Set down every entry once more, character for character.

▸ Saved entries:
============================================================
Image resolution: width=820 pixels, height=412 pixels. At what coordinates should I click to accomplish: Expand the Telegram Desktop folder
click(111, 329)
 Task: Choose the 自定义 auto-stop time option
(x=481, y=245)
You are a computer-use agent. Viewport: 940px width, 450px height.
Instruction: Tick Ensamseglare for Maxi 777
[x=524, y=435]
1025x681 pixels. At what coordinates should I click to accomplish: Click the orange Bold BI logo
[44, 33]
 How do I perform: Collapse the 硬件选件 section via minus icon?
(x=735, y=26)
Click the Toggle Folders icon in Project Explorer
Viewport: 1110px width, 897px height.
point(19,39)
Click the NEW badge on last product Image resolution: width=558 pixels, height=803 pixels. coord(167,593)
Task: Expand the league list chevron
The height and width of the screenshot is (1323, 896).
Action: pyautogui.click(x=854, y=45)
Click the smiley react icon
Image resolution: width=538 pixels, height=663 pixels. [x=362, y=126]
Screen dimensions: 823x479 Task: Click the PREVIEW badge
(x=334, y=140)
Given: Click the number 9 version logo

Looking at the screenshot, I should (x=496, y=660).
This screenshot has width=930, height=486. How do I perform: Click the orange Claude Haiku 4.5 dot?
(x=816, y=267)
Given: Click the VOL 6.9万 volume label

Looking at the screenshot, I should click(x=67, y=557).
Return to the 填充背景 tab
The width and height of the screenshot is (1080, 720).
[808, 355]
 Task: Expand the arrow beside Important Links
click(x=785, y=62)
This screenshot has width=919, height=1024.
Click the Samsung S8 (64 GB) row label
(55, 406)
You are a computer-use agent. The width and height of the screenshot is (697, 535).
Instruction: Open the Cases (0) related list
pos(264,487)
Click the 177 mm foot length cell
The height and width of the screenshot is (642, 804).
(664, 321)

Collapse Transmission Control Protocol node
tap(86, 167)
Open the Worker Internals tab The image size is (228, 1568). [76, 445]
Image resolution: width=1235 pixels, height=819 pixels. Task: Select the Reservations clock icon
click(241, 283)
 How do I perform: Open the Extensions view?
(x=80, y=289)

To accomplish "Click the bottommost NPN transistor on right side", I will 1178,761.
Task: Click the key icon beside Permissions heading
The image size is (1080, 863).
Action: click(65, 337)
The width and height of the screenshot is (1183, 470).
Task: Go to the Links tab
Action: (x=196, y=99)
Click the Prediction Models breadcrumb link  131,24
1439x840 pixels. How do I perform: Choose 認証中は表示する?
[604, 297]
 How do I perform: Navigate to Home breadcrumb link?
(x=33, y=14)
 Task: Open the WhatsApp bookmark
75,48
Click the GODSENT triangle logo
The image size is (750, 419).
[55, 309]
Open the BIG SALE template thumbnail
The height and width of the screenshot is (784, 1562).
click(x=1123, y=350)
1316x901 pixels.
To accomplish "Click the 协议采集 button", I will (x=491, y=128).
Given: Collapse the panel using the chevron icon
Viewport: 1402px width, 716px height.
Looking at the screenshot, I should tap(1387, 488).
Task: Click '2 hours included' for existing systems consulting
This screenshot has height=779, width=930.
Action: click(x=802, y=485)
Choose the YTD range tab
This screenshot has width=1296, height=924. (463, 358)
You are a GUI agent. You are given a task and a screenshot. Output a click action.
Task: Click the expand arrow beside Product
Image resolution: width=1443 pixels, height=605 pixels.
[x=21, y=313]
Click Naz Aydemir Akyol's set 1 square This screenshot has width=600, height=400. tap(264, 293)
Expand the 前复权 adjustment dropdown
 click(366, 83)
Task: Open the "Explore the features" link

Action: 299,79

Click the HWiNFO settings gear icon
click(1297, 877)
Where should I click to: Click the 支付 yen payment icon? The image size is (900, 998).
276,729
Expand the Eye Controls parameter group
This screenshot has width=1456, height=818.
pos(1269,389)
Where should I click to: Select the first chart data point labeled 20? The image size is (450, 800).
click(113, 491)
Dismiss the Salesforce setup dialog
============================================================
▸ Response below:
Image resolution: width=820 pixels, height=412 pixels. At what coordinates should I click to accomplish: Expand the Telegram Desktop folder
click(111, 329)
 Task: Choose the 自定义 auto-stop time option
(x=481, y=245)
You are a computer-use agent. Viewport: 940px width, 450px height.
Instruction: Tick Ensamseglare for Maxi 777
[x=524, y=435]
1025x681 pixels. At what coordinates should I click to accomplish: Click the orange Bold BI logo
[44, 33]
 How do I perform: Collapse the 硬件选件 section via minus icon?
(x=735, y=26)
Click the Toggle Folders icon in Project Explorer
Viewport: 1110px width, 897px height.
point(19,39)
Click the NEW badge on last product Image resolution: width=558 pixels, height=803 pixels. coord(167,593)
Task: Expand the league list chevron
The height and width of the screenshot is (1323, 896).
Action: pyautogui.click(x=854, y=45)
Click the smiley react icon
Image resolution: width=538 pixels, height=663 pixels. [x=362, y=126]
Screen dimensions: 823x479 Task: Click the PREVIEW badge
(x=334, y=140)
Given: Click the number 9 version logo

Looking at the screenshot, I should (x=496, y=660).
This screenshot has width=930, height=486. How do I perform: Click the orange Claude Haiku 4.5 dot?
(x=816, y=267)
Given: Click the VOL 6.9万 volume label

Looking at the screenshot, I should click(x=67, y=557).
Return to the 填充背景 tab
The width and height of the screenshot is (1080, 720).
[808, 355]
 Task: Expand the arrow beside Important Links
click(x=785, y=62)
This screenshot has width=919, height=1024.
Click the Samsung S8 (64 GB) row label
(55, 406)
You are a computer-use agent. The width and height of the screenshot is (697, 535).
Instruction: Open the Cases (0) related list
pos(264,487)
Click the 177 mm foot length cell
The height and width of the screenshot is (642, 804).
(664, 321)

Collapse Transmission Control Protocol node
tap(86, 167)
Open the Worker Internals tab The image size is (228, 1568). [76, 445]
Image resolution: width=1235 pixels, height=819 pixels. Task: Select the Reservations clock icon
click(241, 283)
 How do I perform: Open the Extensions view?
(x=80, y=289)

To accomplish "Click the bottommost NPN transistor on right side", I will 1178,761.
Task: Click the key icon beside Permissions heading
The image size is (1080, 863).
Action: click(65, 337)
The width and height of the screenshot is (1183, 470).
Task: Go to the Links tab
Action: (x=196, y=99)
Click the Prediction Models breadcrumb link  131,24
1439x840 pixels. How do I perform: Choose 認証中は表示する?
[604, 297]
 How do I perform: Navigate to Home breadcrumb link?
(x=33, y=14)
 Task: Open the WhatsApp bookmark
75,48
Click the GODSENT triangle logo
The image size is (750, 419).
[55, 309]
Open the BIG SALE template thumbnail
The height and width of the screenshot is (784, 1562).
click(x=1123, y=350)
1316x901 pixels.
To accomplish "Click the 协议采集 button", I will (x=491, y=128).
Given: Collapse the panel using the chevron icon
Viewport: 1402px width, 716px height.
Looking at the screenshot, I should tap(1387, 488).
Task: Click '2 hours included' for existing systems consulting
This screenshot has height=779, width=930.
Action: click(x=802, y=485)
Choose the YTD range tab
This screenshot has width=1296, height=924. (463, 358)
You are a GUI agent. You are given a task and a screenshot. Output a click action.
Task: Click the expand arrow beside Product
Image resolution: width=1443 pixels, height=605 pixels.
[x=21, y=313]
Click Naz Aydemir Akyol's set 1 square This screenshot has width=600, height=400. tap(264, 293)
Expand the 前复权 adjustment dropdown
 click(366, 83)
Task: Open the "Explore the features" link

Action: 299,79

Click the HWiNFO settings gear icon
click(1297, 877)
Where should I click to: Click the 支付 yen payment icon? The image size is (900, 998).
276,729
Expand the Eye Controls parameter group
This screenshot has width=1456, height=818.
pos(1269,389)
Where should I click to: Select the first chart data point labeled 20? The image size is (450, 800).
click(113, 491)
Dismiss the Salesforce setup dialog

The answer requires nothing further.